Since 2010 there have been serious discussions in Parliament about the possibility of creating a British Bill of Rights. The topic of constitutional law does not often become something of popular discussion, but following the Scottish referendum of 2014 and the current EU renegotiations by David Cameron, potential reforms are currently at the centre of British politics. 

In this article we will concentrate on the possibility of a British Bill of Rights, but it is worth noting that there are many other elements of our English legal and political system that are currently under review. Examples of other contentious constitutional issues include:

•    The separation of power between the government and the courts. This relationship has been affected by EU law taking priority over UK law, and it has created a more politically “active” Supreme Court. 

•     The role of the House of Lords in the UK law-making system. As you will have studied in the Diploma course, laws in the UK usually require the approval of both the House of Commons and the House of Lords. Reform of the House of Lords is another significant change that the current government is keen to deal with.

From the Human Rights Act to a Bill of Rights?

The Human Rights Act (HRA) was introduced in 1998. Essentially, it allows UK nationals to rely on rights contained in the European Convention on Human Rights. These Human Rights take priority in the UK courts over laws created by Parliament, and this is something that has caused a lot of concern for politicians of all political parties. 

Those most opposed have described the Human Rights Act as a “criminals’ charter”. You only need to look at news headlines to see that politicians opposed to the HRA have all the ammunition they could ever wish for. Consider the finding on 5 February 2016 by a United Nations working group that WikiLeaks founder Julian Assange has had his human rights breached. He has supposedly been deprived of his right to a fair trial, but he has been in self-imposed imprisonment in the Ecuador Embassy in London for nearly four years. It is no wonder that decisions about human rights issues have been called things like an “abuse of common sense” by politicians such as Tony Blair (2006). 
In defence of the HRA, it is a way to ensure that public bodies like the police, courts, local government, hospitals and schools all have to respect certain fundamental freedoms. There are 15 protected rights in total, and these include things like the right to a fair trial, the right to liberty, protection from discrimination and the right to education. None of these rights are bad things, and they should be protected in a modern democracy. So what is the answer, get rid of human rights from the UK or create our own UK version in an English Bill of Rights?

Replacing the Human Rights Act?

It was under Tony Blair’s Labour government in 2007 that consultations to create a UK Bill of Rights began. One suggestion was that the government would continue to protect the same fundamental human rights but that citizens would also owe specific “duties” or “responsibilities”. This might include a duty to obey the law and pay taxes. What this would mean in reality is hard to say as no political party has provided much specific detail. Would your rights be subject to “good behaviour”? Perhaps not such a problem when removing someone’s right to liberty when he/she is convicted of a serious crime, but should the police and court system have no limit to their power to imprison? An interesting case you could consider is that of the “naked rambler” who has already spent ten years in prison and could face a lifetime behind bars. He could be described as someone who is at worst a public nuisance, but is he really someone who should be locked away longer than an armed robber or a murderer? Perhaps he should be given mental health treatment? 
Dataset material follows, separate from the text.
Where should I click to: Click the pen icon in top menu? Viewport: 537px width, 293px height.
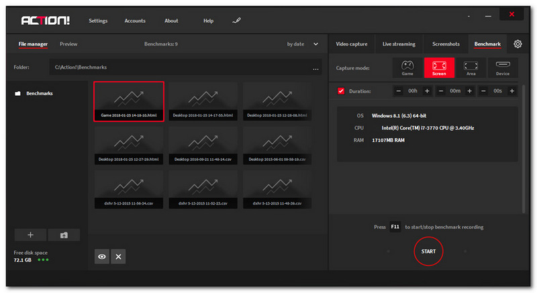[x=236, y=21]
Perhaps the Conservatives’ current policy to seek greater national power over how individuals’ rights are applied in the UK is the best approach. Only a few years ago, the possibility of the UK opting out of the European Convention on Human Rights would have seemed farfetched, but now we will be having a referendum by 2017 to decide if we stay in the European Union at all.

A new constitutional framework?

All of these uncertainties and possibilities about a Bill of Rights are really leading us to a bigger question. Do we need to change our entire constitution? A constitution is just a set of principles that allows our state to govern us, the people. In the USA they have a written constitution, whereas in the UK the closest we have is the Magna Carta (note recent journal articles about the 800th anniversary of this document). If we were to leave the EU, then there would be a strong argument that as a nation we should not only create a UK Bill of Rights but also a written constitution. This could deal with those other difficult constitutional issues mentioned earlier in this article, such as what powers the courts should have to keep the government in check, and whether we should allow unelected individuals such as the Lords or even the Queen to have decision-making powers in our law-making system.

In the UK, legal principles and tradition can be in place for hundreds of years before developments are made. Changes to the English legal system are not common, but over the past ten years, pressure has been building for a fundamental overhaul of the system. The current negotiations on membership of the EU, the review of the House of Lords and the potential creation of a Bill of Rights are all issues that may result in major changes to the structure of our law-making and legal system. Unfortunately, these constitutional issues are problems currently without a solution, but members will be kept informed as new legal systems and doctrines develop over the coming years.